I have an image where I have a horizontal line underlying the text ; after applying through various techniques in order a. HoughLineP and HoughLine and this code
image = cv2.imread('D:\\detect_words.jpg')
gray = 255 - cv2.cvtColor(image, cv2.COLOR_BGR2GRAY)
for row in range(gray.shape[0]):
avg = np.average(gray[row, :] > 16)
if avg > 0.25:
cv2.line(image, (0, row), (gray.shape[1]-1, row), (0, 0, 255))
cv2.line(gray, (0, row), (gray.shape[1]-1, row), (0, 0, 0), 1)
cv2.imwrite('D:\\words\\final_removed.jpg',image)
after this phase; I am applying erosion and dilation
kernel = np.ones((3,3), np.uint8)
img_erosion = cv2.erode(255-gray, kernel, iterations=1)
img_dilation = cv2.dilate(img_erosion, kernel, iterations=1)
cv2.imwrite('D:\\words\\final_removed4.jpg',255-img_dilation)

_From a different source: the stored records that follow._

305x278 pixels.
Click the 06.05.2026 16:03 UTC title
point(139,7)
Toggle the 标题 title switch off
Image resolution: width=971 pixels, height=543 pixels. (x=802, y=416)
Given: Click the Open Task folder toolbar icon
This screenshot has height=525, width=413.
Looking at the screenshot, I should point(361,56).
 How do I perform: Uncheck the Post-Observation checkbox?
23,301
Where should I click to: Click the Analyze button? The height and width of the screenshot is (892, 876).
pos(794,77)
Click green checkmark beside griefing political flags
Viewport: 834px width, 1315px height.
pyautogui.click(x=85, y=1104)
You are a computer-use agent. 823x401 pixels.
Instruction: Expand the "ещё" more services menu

My question is; removing the horizontal lines although removes but there is pixel loss for words; and not all the horizontal lines are removed. Is there a novel approch where this loss can be minimized and all horizontal lines are removed (here the horizontal lines above AGE is still present).